» **Given records**
########################################
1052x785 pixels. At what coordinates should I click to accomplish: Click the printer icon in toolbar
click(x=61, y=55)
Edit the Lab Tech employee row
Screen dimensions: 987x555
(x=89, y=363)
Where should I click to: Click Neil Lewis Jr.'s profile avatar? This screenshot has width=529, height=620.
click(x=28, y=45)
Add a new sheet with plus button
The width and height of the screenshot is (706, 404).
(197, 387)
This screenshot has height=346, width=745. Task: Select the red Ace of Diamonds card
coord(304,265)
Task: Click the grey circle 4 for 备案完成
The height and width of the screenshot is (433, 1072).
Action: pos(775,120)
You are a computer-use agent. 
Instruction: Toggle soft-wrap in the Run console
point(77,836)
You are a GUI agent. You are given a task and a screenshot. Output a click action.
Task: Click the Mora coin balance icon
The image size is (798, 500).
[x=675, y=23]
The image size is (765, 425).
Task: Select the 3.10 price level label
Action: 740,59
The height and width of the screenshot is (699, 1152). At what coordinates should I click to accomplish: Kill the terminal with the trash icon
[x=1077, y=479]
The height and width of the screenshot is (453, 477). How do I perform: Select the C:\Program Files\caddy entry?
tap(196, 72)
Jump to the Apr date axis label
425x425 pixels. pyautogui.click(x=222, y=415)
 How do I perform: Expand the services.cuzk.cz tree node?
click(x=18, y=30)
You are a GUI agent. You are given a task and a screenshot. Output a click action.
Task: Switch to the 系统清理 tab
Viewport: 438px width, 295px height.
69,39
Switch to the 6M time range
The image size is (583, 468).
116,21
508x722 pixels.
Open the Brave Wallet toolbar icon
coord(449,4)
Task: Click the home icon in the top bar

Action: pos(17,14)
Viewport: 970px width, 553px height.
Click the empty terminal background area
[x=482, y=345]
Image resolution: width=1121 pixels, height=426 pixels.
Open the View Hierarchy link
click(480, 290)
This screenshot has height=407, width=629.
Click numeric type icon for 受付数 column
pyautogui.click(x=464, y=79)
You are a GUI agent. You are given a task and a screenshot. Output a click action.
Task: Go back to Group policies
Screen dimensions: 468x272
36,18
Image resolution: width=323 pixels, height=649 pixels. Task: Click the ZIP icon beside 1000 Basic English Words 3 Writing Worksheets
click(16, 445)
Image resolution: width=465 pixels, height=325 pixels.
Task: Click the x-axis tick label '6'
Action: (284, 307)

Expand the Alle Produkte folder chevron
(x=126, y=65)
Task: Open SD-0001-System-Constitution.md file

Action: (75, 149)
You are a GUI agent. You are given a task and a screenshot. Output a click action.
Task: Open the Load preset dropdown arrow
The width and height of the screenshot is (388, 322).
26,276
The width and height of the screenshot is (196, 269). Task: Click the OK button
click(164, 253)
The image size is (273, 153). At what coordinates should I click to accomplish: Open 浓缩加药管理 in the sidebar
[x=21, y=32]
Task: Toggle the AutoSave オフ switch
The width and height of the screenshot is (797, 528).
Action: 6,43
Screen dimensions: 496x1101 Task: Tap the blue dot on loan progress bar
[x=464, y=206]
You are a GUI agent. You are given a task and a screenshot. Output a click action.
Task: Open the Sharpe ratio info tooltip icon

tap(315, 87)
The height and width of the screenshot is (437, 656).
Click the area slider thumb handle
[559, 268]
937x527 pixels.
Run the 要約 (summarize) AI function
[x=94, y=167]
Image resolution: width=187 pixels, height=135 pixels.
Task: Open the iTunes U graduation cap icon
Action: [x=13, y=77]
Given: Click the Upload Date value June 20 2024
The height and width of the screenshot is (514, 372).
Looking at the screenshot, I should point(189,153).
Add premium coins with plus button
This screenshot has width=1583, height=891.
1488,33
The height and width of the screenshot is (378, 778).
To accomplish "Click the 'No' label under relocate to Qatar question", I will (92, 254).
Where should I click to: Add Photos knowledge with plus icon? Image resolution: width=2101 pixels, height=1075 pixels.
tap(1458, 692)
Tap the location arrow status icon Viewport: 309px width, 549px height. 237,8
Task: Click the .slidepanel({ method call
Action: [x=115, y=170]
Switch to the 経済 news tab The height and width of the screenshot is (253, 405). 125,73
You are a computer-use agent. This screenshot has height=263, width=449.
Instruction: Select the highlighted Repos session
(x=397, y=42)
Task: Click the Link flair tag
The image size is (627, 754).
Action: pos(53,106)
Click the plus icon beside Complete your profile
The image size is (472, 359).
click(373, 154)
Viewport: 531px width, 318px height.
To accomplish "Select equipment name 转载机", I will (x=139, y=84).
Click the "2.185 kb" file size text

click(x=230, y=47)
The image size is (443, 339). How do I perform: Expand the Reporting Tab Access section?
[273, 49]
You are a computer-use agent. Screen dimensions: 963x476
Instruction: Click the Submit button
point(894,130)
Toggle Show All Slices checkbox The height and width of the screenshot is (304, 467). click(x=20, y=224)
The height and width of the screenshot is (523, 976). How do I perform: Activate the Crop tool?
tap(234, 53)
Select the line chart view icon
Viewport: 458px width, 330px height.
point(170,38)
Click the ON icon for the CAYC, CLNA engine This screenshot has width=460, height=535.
########################################
» **Work instructions**
Print precisely the lines from the one with "Task: Click the Link flair tag" through the end of the data above, adding nothing.

» **Answer space**
Task: Click the Link flair tag
The image size is (627, 754).
Action: pos(53,106)
Click the plus icon beside Complete your profile
The image size is (472, 359).
click(373, 154)
Viewport: 531px width, 318px height.
To accomplish "Select equipment name 转载机", I will (x=139, y=84).
Click the "2.185 kb" file size text

click(x=230, y=47)
The image size is (443, 339). How do I perform: Expand the Reporting Tab Access section?
[273, 49]
You are a computer-use agent. Screen dimensions: 963x476
Instruction: Click the Submit button
point(894,130)
Toggle Show All Slices checkbox The height and width of the screenshot is (304, 467). click(x=20, y=224)
The height and width of the screenshot is (523, 976). How do I perform: Activate the Crop tool?
tap(234, 53)
Select the line chart view icon
Viewport: 458px width, 330px height.
point(170,38)
Click the ON icon for the CAYC, CLNA engine This screenshot has width=460, height=535.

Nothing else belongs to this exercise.